* _TASK DETAILS_
Leave the pictures out. Return all other data exactly.

━━━━━━

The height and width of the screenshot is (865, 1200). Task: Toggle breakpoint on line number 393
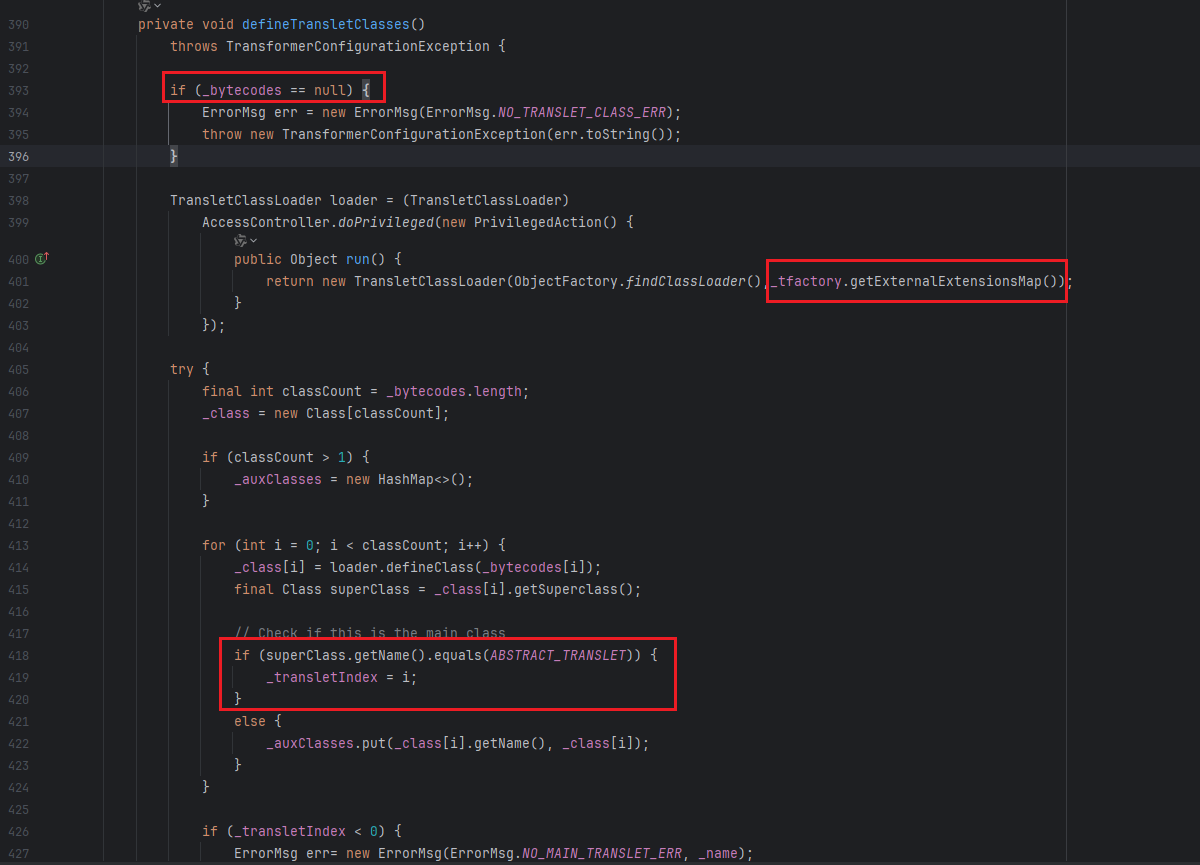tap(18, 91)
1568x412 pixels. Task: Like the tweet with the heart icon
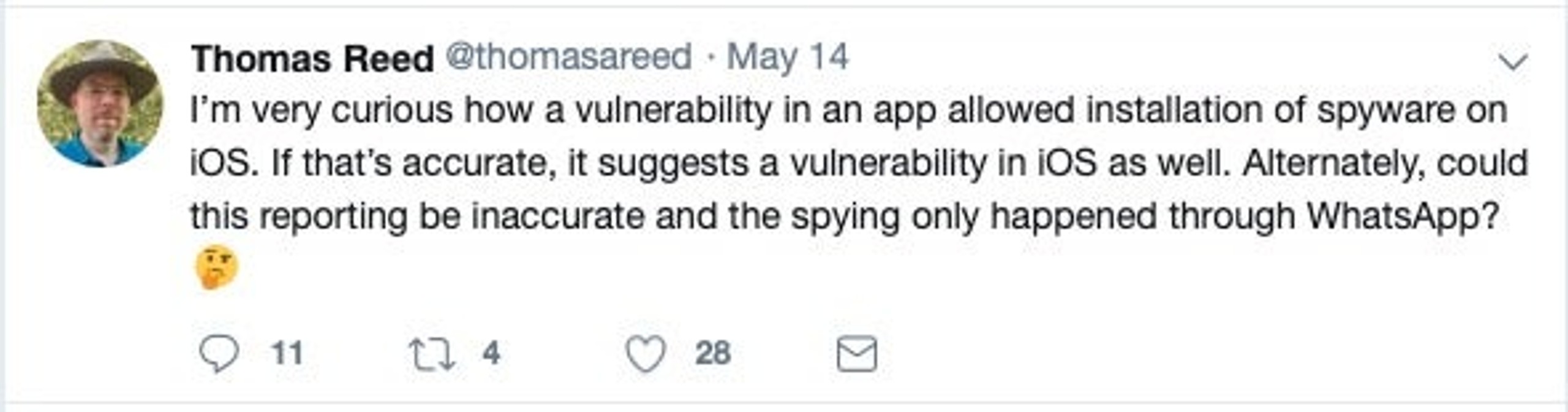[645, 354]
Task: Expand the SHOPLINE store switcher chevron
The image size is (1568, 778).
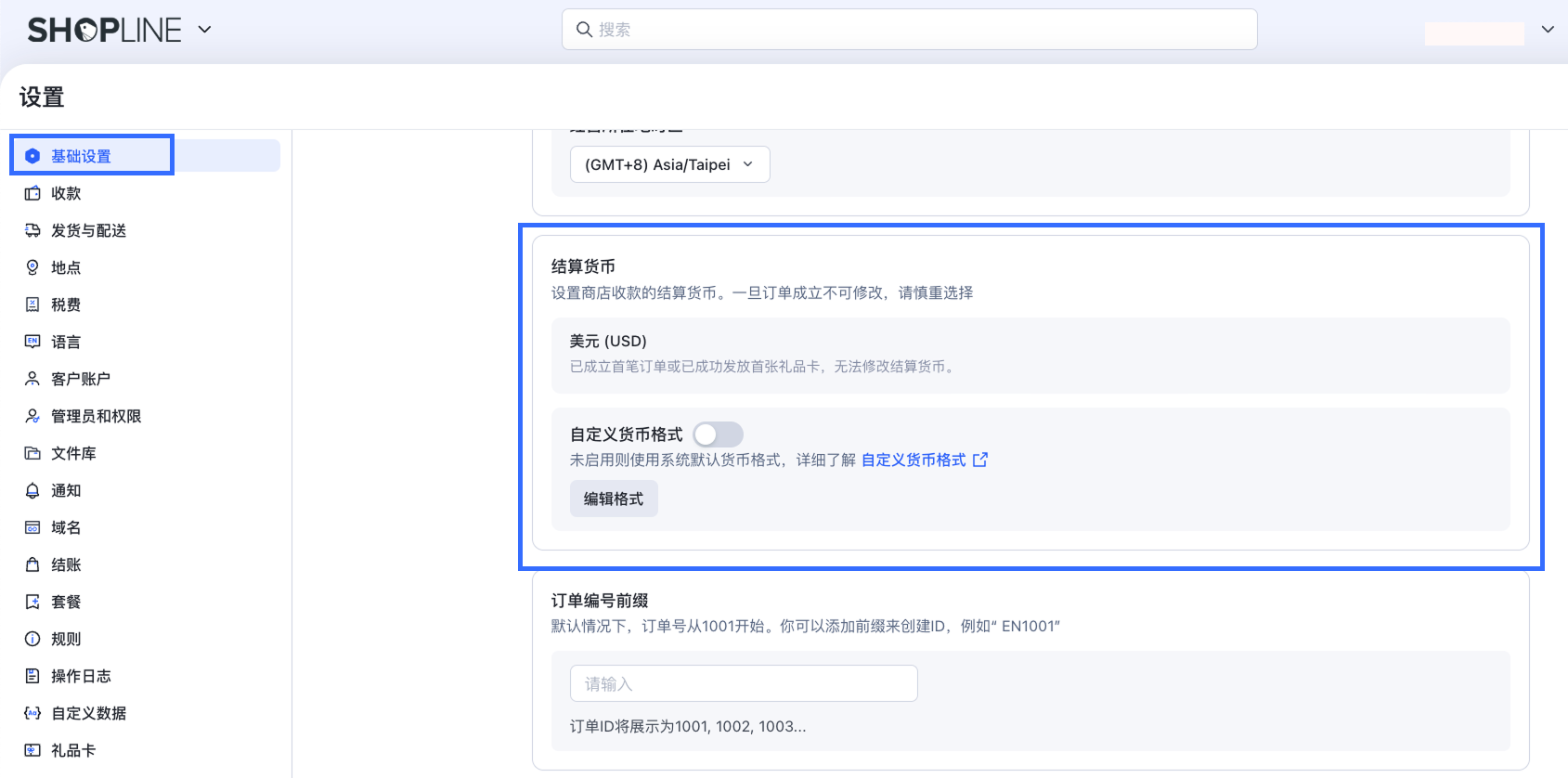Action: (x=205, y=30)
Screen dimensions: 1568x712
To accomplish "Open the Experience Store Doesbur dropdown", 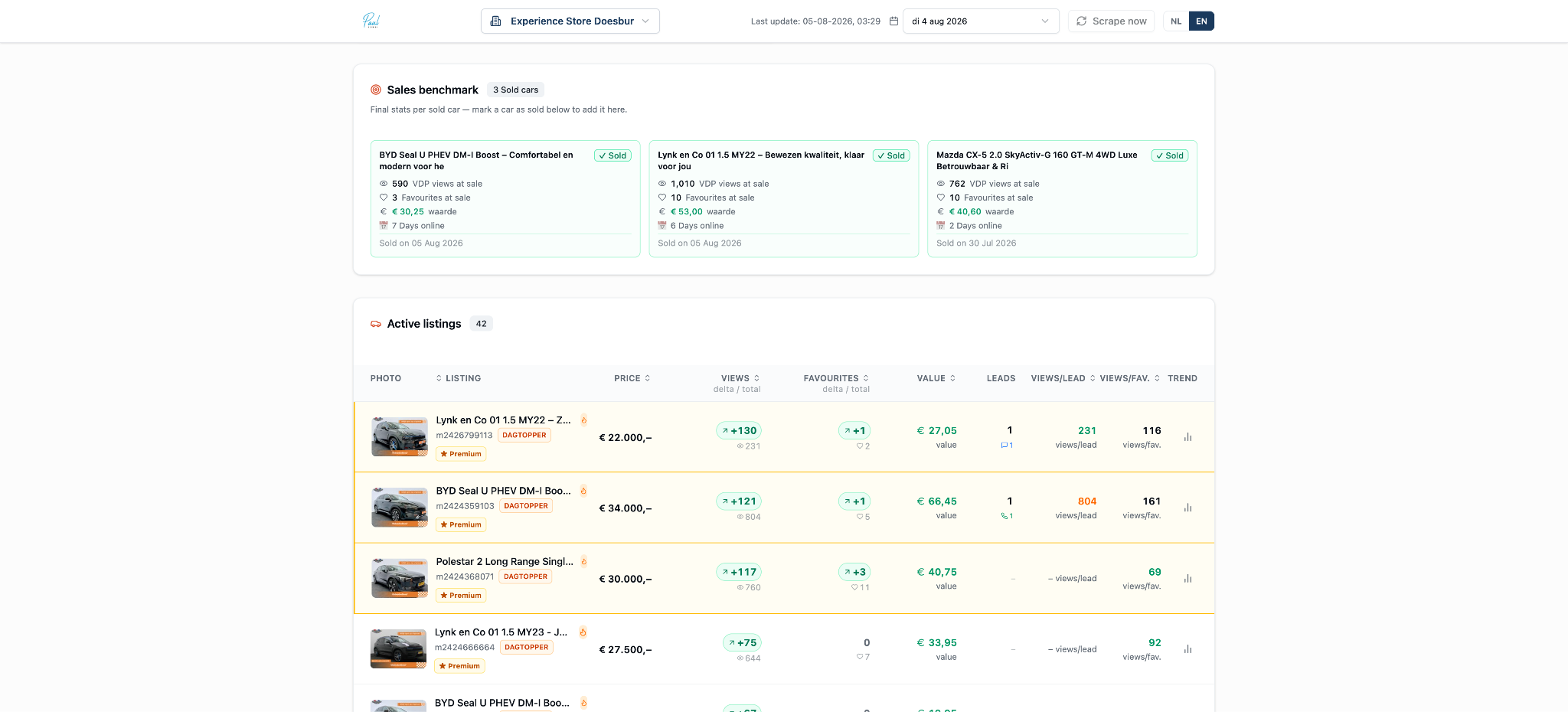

━━━━━━

* _OUTPUT OF THE TASK_
The height and width of the screenshot is (865, 1200). Task: Toggle breakpoint on line number 393
tap(18, 91)
1568x412 pixels. Task: Like the tweet with the heart icon
[645, 354]
Task: Expand the SHOPLINE store switcher chevron
The image size is (1568, 778).
Action: (x=205, y=30)
Screen dimensions: 1568x712
To accomplish "Open the Experience Store Doesbur dropdown", 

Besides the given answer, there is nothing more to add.